The box was a good deal heavier than it looked, and I wondered, as I bore it out of the kitchen door and down the back steps, what might be in it, and why Harry had packed it all up in this way and left it sitting on Kim Trilby’s bed. The sun was still shining, there in the backyard amid the skinny poplars and the rusted-out Kelvinator with its door chained shut, and it was going to be a beautiful afternoon. I set the treasure down on the brittle grass and went into the cellar, where I had left the battered old spade I’d used to shovel the walk all that winter, ostensibly for the benefit of Kim’s upstairs landlady, Mrs. Colodny, who afterward would always feed me frozen kishkes from the KosherMart. The spade in question had got hidden, I saw, behind a stack of Harry’s boxes marked BEEHIVE PANELS and G.I. JOE HEADS in the far corner, but I got it out and went straight to work.

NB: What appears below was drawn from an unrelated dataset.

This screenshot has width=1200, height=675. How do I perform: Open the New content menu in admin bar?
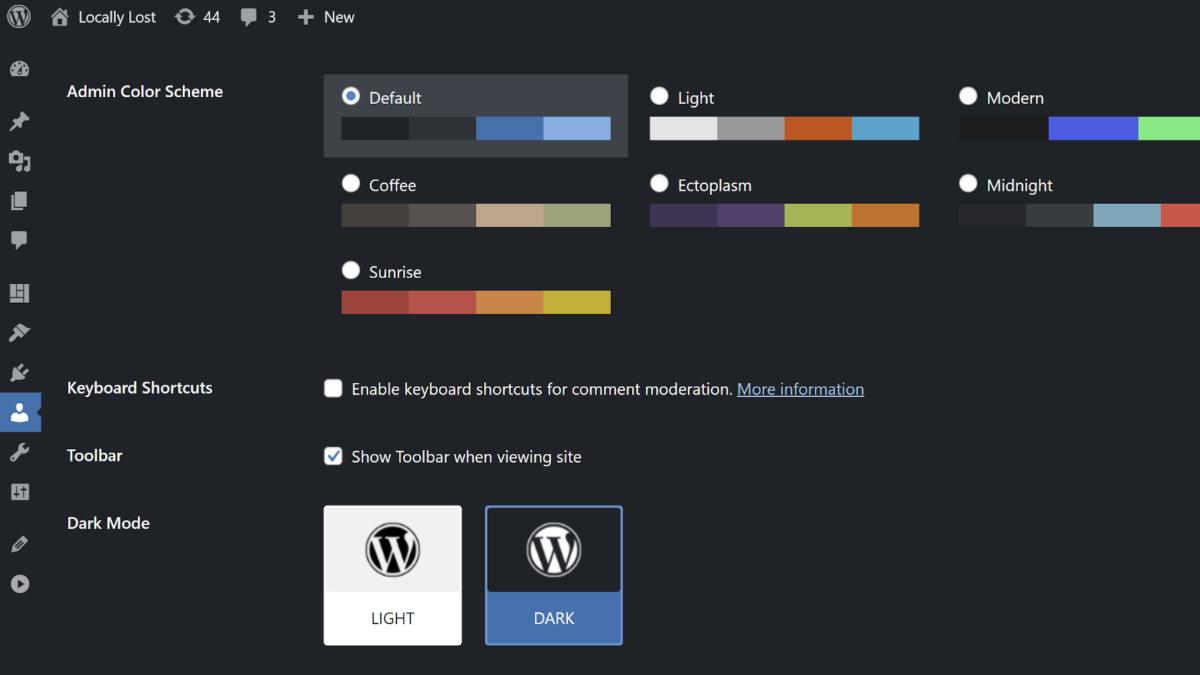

“Come on, Vince,” said Kim, calling to me from the back steps of her apartment. “That’s Mrs. Colodny’s dirt you’re messing up. Hey, Vince, come on. I get it, O.K.?”
I grinned at her and kept on. Digging is one of the most difficult of boring chores, if I have not transposed the adjectives, and it took me a good fifteen minutes of sweating and cursing, but when I finished I was wet and hot and exhilarated and the thing was three feet under the ground. Kim stayed where she was, hugging herself in that loose sweater and lighting a third cigarette with her second. I leaned on the spade, and for a moment we regarded one another across the lawn. I didn’t know what I had proved, exactly, and she probably didn’t know what had impressed her, but I had proved something, and she looked impressed. I let the spade fall, went to her, and rested my head against the doorjamb, breathing hard, and waited for Kim to throw herself, without regret, without apprehension, into my faithless embrace.
“What happens to it now?” she said, staring bitterly out into the sunny backyard at the black patch of earth I had uncovered.
“I don’t know,” I said. “I guess that would depend on what it is.” Perhaps, I speculated guiltily, Harry had packed up every note I’d ever left him, and all of the baseball cards and Playboys I had bought him when his asthma got bad, and the cigar box of ancient Inuit teeth from my trip to Alaska that he’d said he needed, and the French edition of Tropic of Cancer labeled, thrillingly, “Not to be taken into the U.S.A.,” which I’d picked up for him at the Bryn Mawr-Vassar bookstore on Winthrop Street one day. There might have been some pretty swell stuff in that box; I realized that.